Doesn’t the CIA answer to the president anyway?
They’re supposed to answer to Congress, too:
http://en.wikipedia.org/wiki/United_States_House_Permanent_Select_Committee_on_Intelligence
“The United States House Permanent Select Committee on Intelligence is a committee of the United States House of Representatives, currently chaired by Silvestre Reyes. It is the primary committee in the U.S. House of Representatives charged with the oversight of the United States Intelligence Community, though it does share some jurisdiction with other committees in the House, including the Armed Services Committee for some matters dealing with the Department of Defense and the various branches of the U.S. military.”
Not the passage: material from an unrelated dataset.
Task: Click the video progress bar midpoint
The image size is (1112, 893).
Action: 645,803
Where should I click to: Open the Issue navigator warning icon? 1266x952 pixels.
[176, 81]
Puzzling, there has to be more to this story. I am all for a special interrogation unit for war on terror suspects. I do not favor the CIA falling under the Army Field manual. It is a different organization with a different purpose. That is why it is under a different set of laws. This administration was so naive. Now it appears to be confused. It appears to have little understanding of what is a true threat and what is not. I hope that is not the case.
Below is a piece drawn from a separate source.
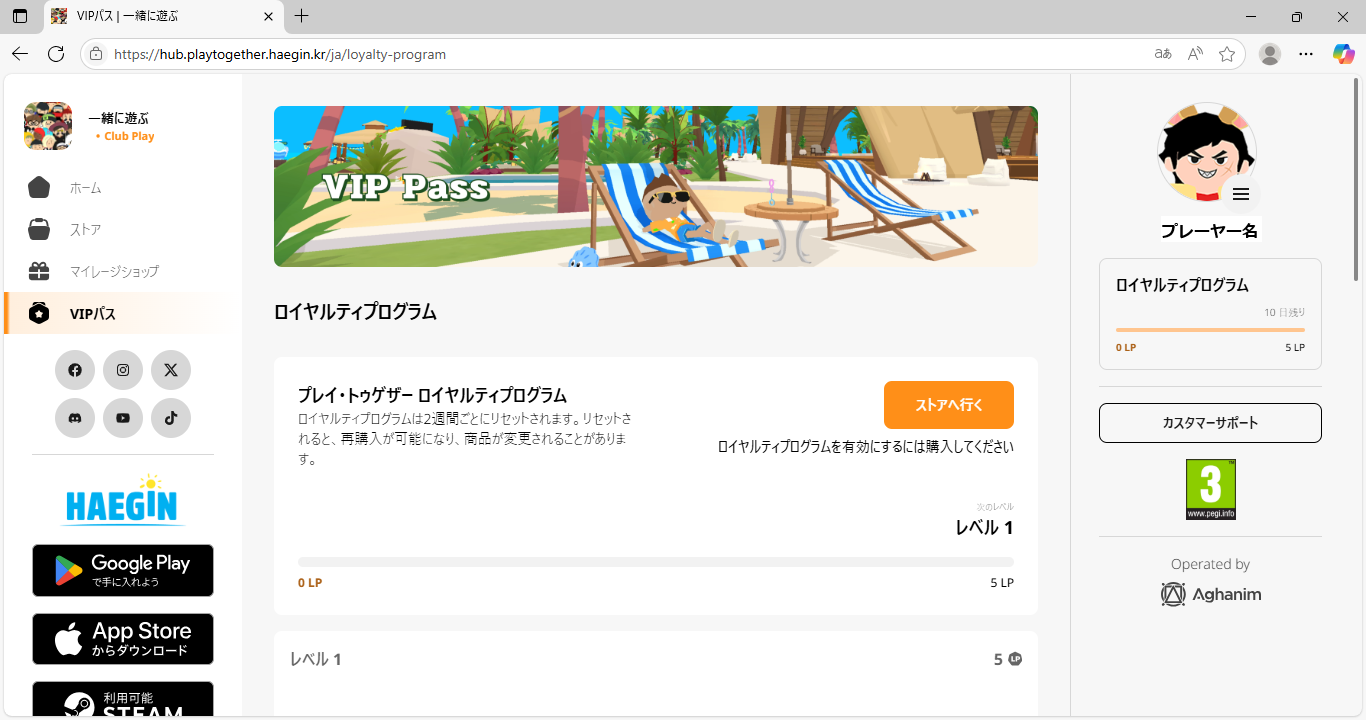
Task: Click the Google Play download badge
Action: pyautogui.click(x=123, y=570)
I agree with you that the laws we passed in the wake of 9/11 were too broad and sweeping. We are not safeguarding our own people’s rights enough.
What disturbed me most about the article that you linked to was the idea of criminal investigations of people who have been previously cleared. This administration would rather persecute patriots who kept us safe than lean on terrorists who kill our people.
The protection that is typically afforded military personnel captured in uniform is not applicable to spies and those wearing a false uniform.
The German agents that were dropped off on our shores from a submarine early in World War II were given secret trials and most were quickly executed. They had yet to carry out any deed of sabotage. Admiral Canaris (head of the Abwehr) had scruples about sabotage and decreed that there should be no collateral damage.
Should we treat those subhuman savages who cut off heads of prisoners and attack unarmed targets with greater gentleness?
Where are all of the hysterical ‘unconstitutional executive power’ critics now? Oh, I see; BO is a Democrat, so it’s okay.